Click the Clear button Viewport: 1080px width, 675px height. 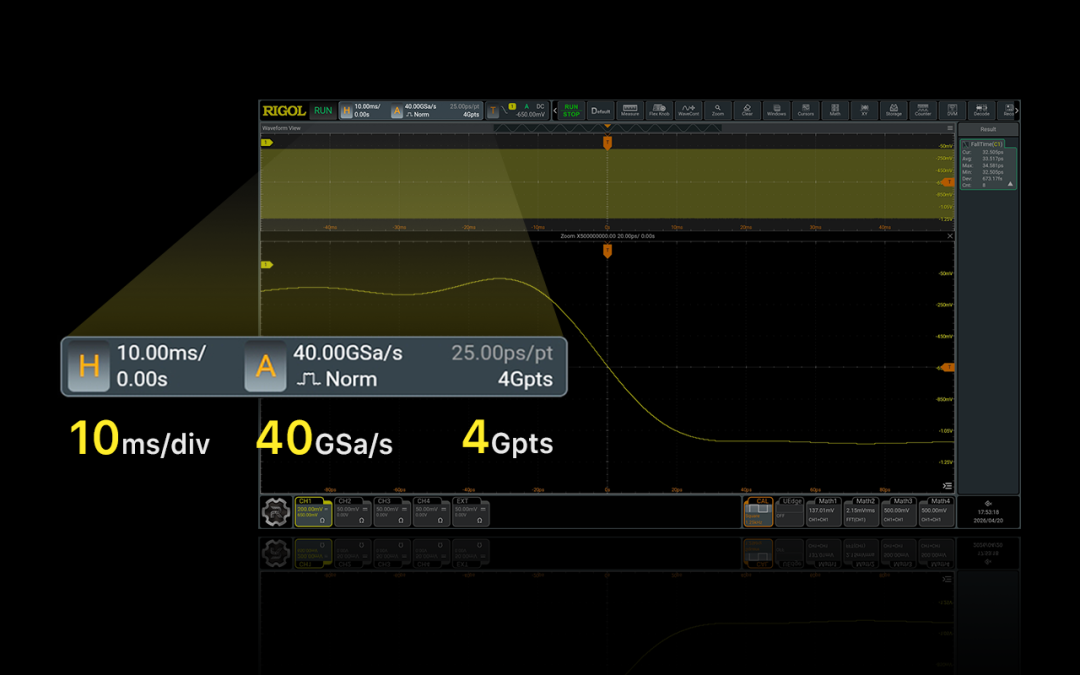(x=747, y=110)
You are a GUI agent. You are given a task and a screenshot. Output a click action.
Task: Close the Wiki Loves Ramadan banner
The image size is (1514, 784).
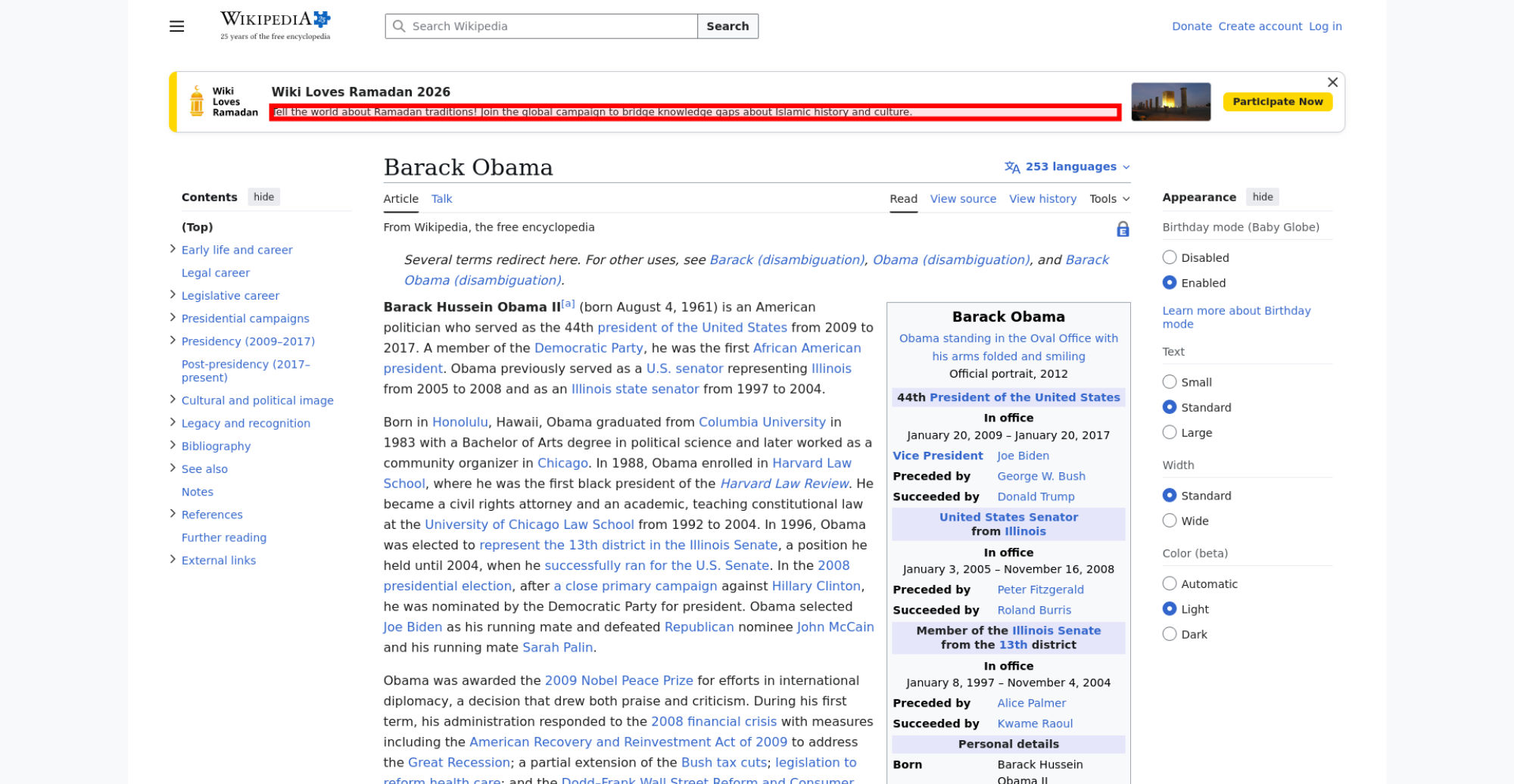point(1332,82)
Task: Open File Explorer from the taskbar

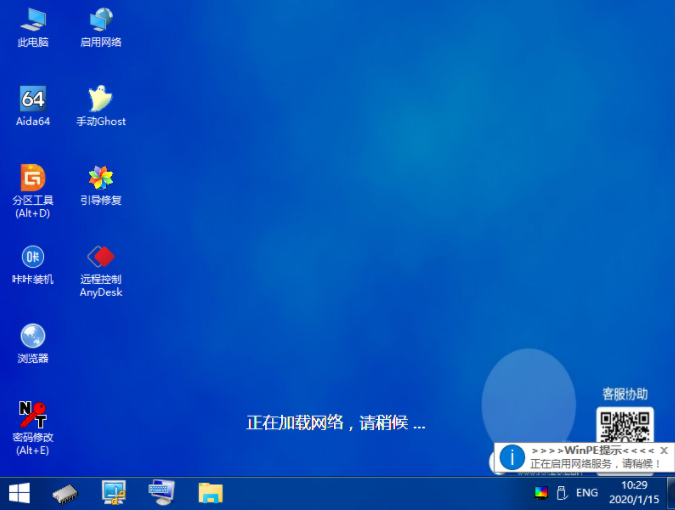Action: 210,492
• • • • •
Problem statement:
Nothing but the lines from the one holding "Task: Close the Wiki Loves Ramadan banner" through the last line of the listing should appear in the answer, copied exactly and without pictures.

Expected answer:
Task: Close the Wiki Loves Ramadan banner
The image size is (1514, 784).
point(1332,82)
Task: Open File Explorer from the taskbar

Action: 210,492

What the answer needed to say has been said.